THE TASK:
Could you copy exactly the lines below from the one with "This screenshot has height=641, width=829." to the one with "Screen dimensions: 744x411", inclusive, leaving out any pictures?

PROVIDED ENTRIES:
>>

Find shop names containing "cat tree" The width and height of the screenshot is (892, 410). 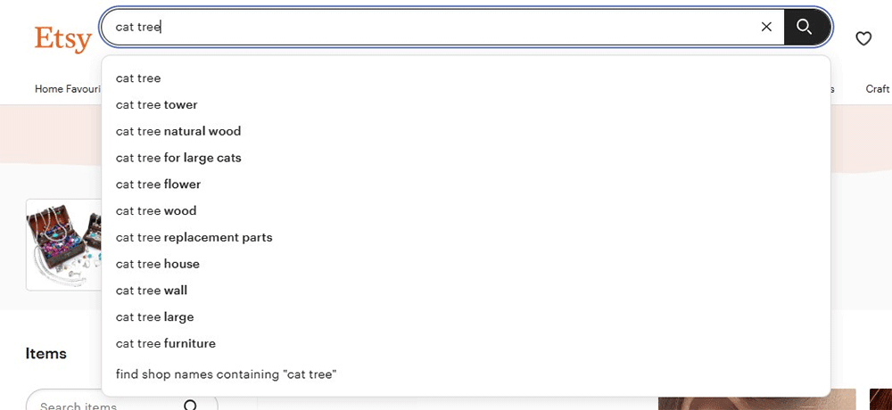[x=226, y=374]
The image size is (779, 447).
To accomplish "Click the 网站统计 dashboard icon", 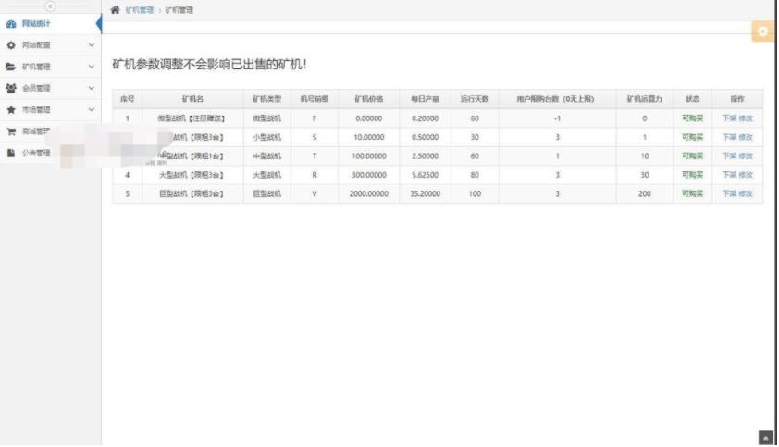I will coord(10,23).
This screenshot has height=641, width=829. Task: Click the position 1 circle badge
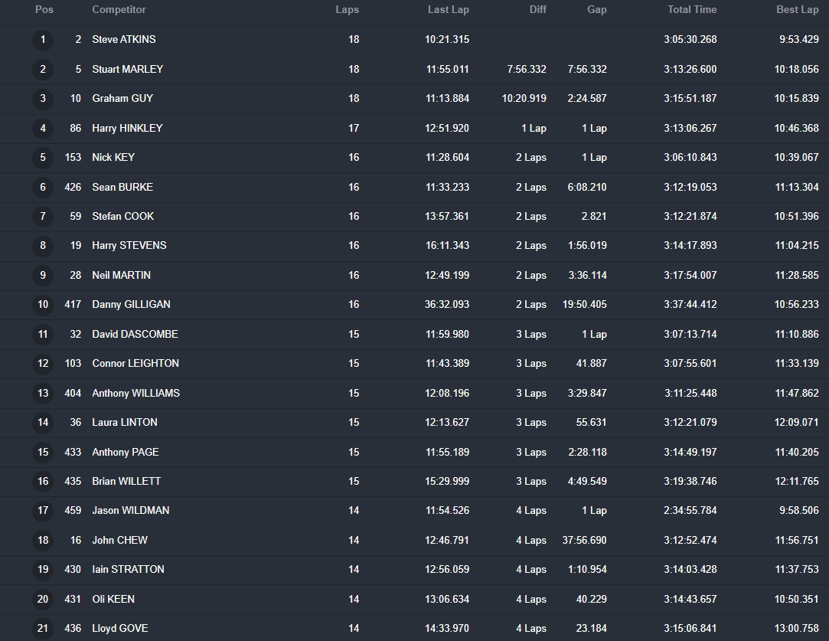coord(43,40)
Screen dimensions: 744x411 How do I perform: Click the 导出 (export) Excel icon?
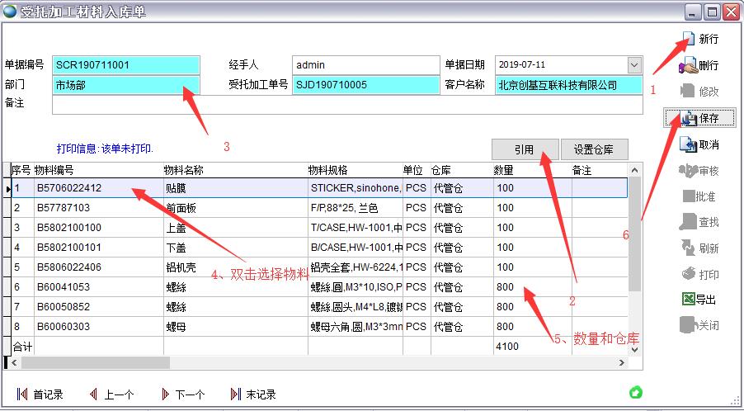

<<
>>

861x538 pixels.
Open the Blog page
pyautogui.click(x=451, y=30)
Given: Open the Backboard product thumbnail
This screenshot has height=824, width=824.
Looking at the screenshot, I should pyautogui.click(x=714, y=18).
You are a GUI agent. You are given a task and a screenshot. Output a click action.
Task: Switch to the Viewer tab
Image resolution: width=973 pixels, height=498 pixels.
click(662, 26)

<<

WRITTEN ANSWER:
This screenshot has height=641, width=829. Task: Click the position 1 circle badge
coord(43,40)
Screen dimensions: 744x411 How do I perform: Click the 导出 (export) Excel icon?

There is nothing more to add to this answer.